- **Article**

##############################

Convince me of the advantages of L4 migrations

replied 12 years ago

There's no reason for someone to quickly be able to "understand what's going on" by glancing at your migrations any more than for someone to quickly understand what's going on by glancing at all of the commits in your git repository. It's not a workflow that focuses on a single state of the database. But, rather it is about continuously keeping it up to date. Having small 'commits' to your schema changes allows you to have this. It's easy to understand each individual change in its own context. If you want to know exactly what your schema looks like when you're done running migrations, just run them. I personally have no use for some completely up to date sql file that creates my DB schema.

Yes, you're talking about thousands of migrations over a couple of years. And again, I'm not sure where the desire comes from to be able to look at your migrations and know what's going to come out the other side. That's not what migrations are for. It's so that your coworker can pull down the repo and run the script and only have the specific changes be made to their system. Or, to run the migrations against production. This is important, especially if you're utilizing a branching workflow. You can switch feature branches and handle different forking db schemas for working in the branches, then when they're merged, it's all put together. The atomic nature of the migrations is the primary feature.

If you don't use the rollback feature then you're not able to work with different schema versions. You're also not using the migration workflow. I think that you really need to try to use the workflow correctly for a while. Your idea of migrations is that they set up the database for you. But, that's not really the core purpose. You can set up your database in Navicat or Sequel Pro or whatever. You can use Navicat to sync your dev db structure to production if you want, etc. The purpose of migrations is to have the atomic changes and to be able to flexibly migrate your database schema. You can bring your db schema up to a certain point (for example, for a feature branch) then bring it back to where it was for any other purpose. (working in a different branch)

Your point about the quick database refresh assumes that you don't want to be working with persistent data, etc. It's actually very limiting if you think about it.

I've seen people use migrations as just a way to create a database schema. Like, you want to make a change to your schema and then you go edit your migration files, destroy your database, and rerun. I'm sure that you can see how this doesn't allow your team reasonable control over schema changes. When you want to bring your database up to date with someone else's work, destroying all of your data is a very poor option. Having small atomic alterations made to your dataset is much more accurately what someone is looking for in that situation.

##############################

- **Listed entries**
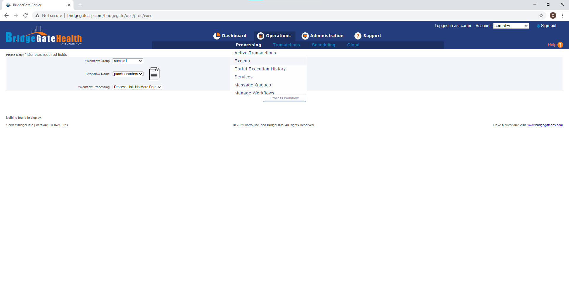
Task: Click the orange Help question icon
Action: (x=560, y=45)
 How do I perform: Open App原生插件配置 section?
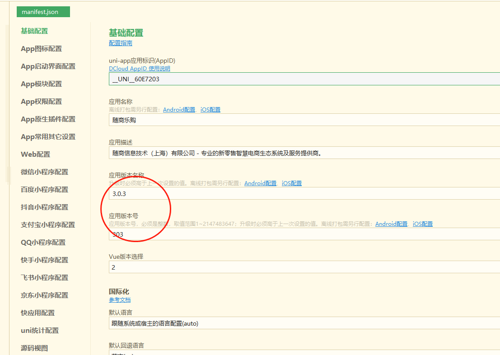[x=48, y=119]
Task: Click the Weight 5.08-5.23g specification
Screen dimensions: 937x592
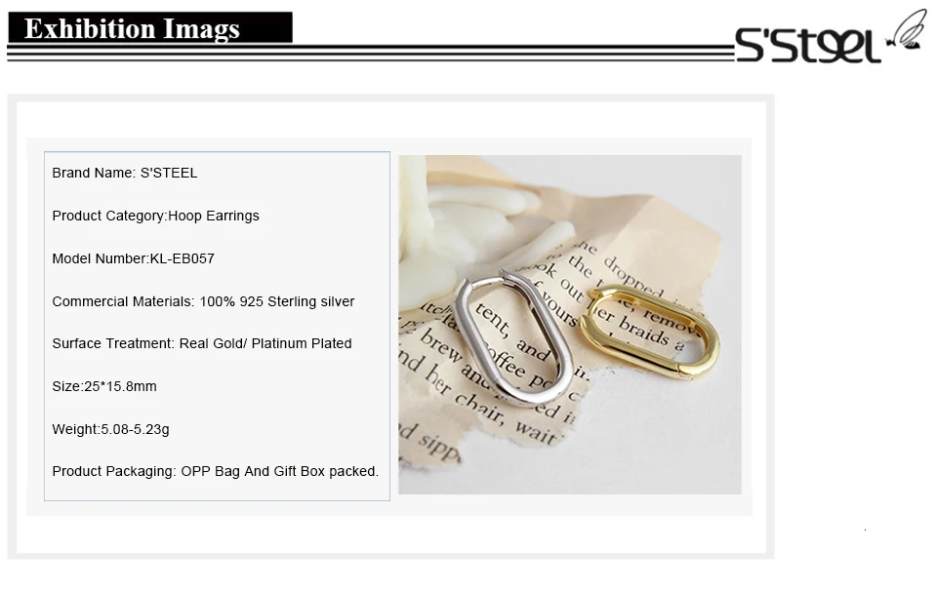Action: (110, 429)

##############################

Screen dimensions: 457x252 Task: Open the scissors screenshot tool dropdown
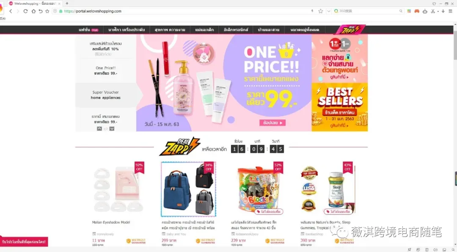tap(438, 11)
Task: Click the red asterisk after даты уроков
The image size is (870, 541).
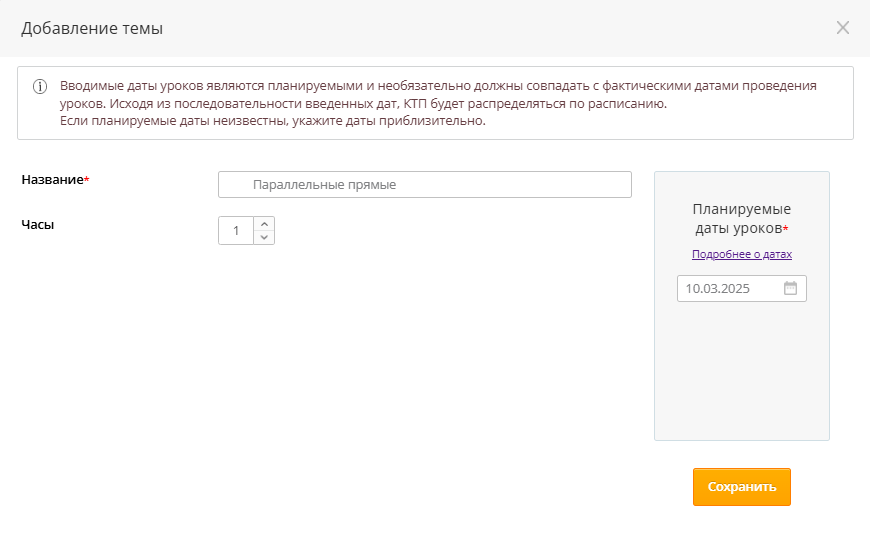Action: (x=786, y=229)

##############################

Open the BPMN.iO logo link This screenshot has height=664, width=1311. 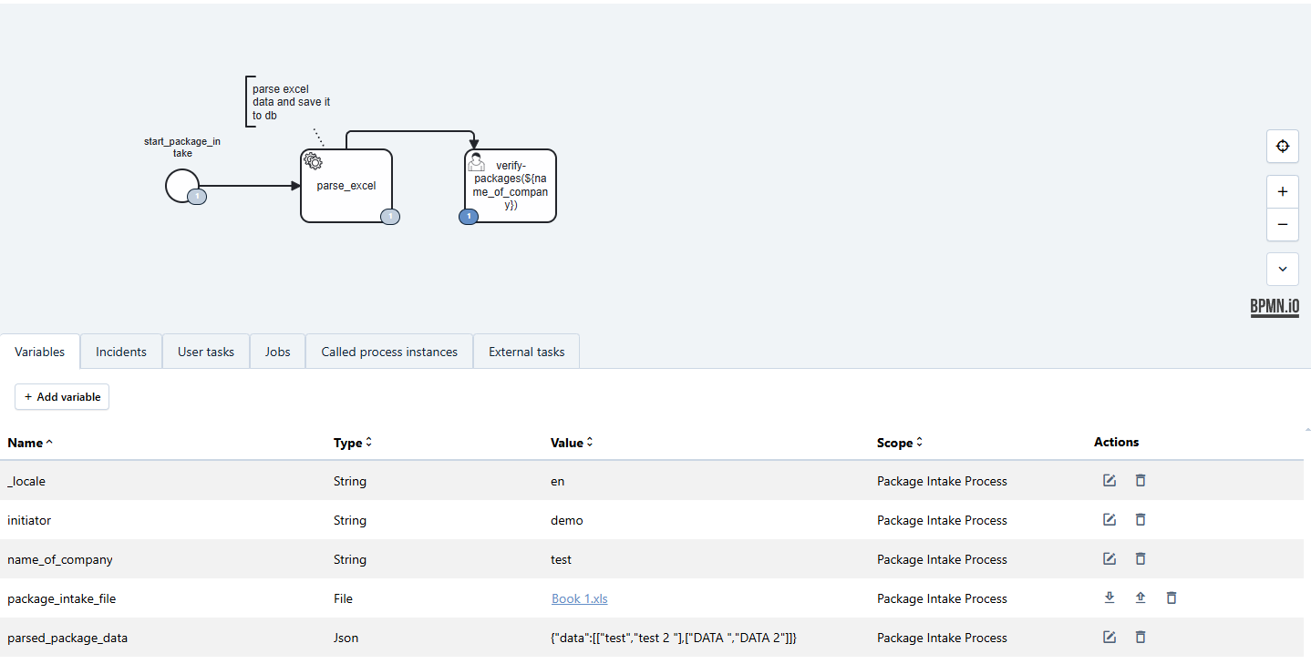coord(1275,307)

##############################

- **Set exercise 1**
Answer these questions using the forum reply on database migrations.
(a) Glancing at migrations is compared to glancing at what?
(b) What does the reply call the primary feature of migrations?
(c) Which two programs does the reply name for setting up a database?
- **Set exercise 2**
Continue the forum reply on database migrations from its last sentence.

- **Response 1**
(a) All of the commits in your git repository.
(b) The atomic nature of the migrations.
(c) Navicat and Sequel Pro.

- **Response 2**
If you're going to keep going back and editing your migration files, why bother? Why not just store a schema.sql file in your repository and keep updating it. You can have all of the 'drop table' syntax in there so that all you have to do is run it, it'll wipe all of your data, and set up the schema.

Then, I guess in production you better have a nicely maintained list of changes you've made to the database before you deploy new code that's been in production for a month by a team of 4 developers. Because, if you miss something you're going to have some problems. The atomic nature of the alter statements that migrations generate allows you actually test the database changes from a script, not from a faulty human.

The workflow needs to be like this.

generate a new migration for all database schema changes. if you haven't yet pushed a new migration file to remote (where other developers can pull it down) you can continue to rollback that change and alter the migration file. But, once you push it to remote then further changes will need to be in a new migration file. Otherwise, you're causing havoc and slowing down other developers.
after creating the migration, run it forward (php artisan migrate) and test that your dev db is altered in the way that you intend, then roll it back (php artisan migrate:rollback) to test that it rolled back correctly. Then, run it forward one last time nad continue your work. This way your migrations are again, not causing problems for other developers.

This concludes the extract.